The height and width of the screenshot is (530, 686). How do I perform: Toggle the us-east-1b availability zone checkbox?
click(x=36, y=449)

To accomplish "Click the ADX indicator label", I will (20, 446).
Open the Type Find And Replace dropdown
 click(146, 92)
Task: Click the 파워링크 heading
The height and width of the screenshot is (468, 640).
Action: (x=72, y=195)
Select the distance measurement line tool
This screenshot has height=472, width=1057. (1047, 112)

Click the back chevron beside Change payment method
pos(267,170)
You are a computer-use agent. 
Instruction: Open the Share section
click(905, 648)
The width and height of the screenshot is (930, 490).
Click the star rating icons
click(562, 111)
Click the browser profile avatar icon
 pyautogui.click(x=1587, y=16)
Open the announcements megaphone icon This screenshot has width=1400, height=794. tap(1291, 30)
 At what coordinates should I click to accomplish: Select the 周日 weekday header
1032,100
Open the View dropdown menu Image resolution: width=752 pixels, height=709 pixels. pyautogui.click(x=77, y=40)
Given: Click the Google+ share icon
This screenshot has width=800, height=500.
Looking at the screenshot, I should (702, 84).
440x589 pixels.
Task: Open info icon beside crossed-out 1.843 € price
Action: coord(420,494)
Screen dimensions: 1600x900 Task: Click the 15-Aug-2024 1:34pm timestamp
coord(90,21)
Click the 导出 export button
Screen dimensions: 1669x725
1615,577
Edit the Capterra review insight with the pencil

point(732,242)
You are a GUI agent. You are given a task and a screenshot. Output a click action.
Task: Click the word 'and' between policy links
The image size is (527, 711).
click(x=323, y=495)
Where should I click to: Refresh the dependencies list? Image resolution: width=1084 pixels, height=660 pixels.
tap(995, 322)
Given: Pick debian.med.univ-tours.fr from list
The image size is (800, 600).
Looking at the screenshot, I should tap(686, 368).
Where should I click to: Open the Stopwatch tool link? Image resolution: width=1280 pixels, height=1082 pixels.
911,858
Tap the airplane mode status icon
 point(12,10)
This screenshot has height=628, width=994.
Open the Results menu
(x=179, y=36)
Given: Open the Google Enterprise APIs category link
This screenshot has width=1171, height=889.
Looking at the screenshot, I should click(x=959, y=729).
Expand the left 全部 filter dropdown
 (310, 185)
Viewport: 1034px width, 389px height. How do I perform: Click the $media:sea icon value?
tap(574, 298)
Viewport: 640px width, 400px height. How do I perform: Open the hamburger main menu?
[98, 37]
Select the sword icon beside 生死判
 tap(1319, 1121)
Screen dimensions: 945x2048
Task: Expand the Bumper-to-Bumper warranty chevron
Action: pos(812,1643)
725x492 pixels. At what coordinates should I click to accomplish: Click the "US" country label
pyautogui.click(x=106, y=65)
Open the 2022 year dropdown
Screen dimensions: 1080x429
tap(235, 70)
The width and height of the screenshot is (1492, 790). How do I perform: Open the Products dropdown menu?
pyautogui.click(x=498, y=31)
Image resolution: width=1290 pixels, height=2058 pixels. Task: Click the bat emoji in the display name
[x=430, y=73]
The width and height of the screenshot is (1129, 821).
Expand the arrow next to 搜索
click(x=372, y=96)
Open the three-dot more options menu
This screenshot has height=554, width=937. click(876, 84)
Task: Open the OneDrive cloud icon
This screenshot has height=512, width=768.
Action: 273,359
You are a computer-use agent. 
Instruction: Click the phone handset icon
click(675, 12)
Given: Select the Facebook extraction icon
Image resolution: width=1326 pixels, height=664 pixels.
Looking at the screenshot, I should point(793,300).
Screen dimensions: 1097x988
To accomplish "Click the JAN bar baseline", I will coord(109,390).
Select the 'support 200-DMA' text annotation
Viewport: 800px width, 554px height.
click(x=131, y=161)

- - - - -

__Your instructions__. Copy out, from the material above, each line in which the string "Google" is found.

__Exercise solution__.
Given: Click the Google+ share icon
Given: Open the Google Enterprise APIs category link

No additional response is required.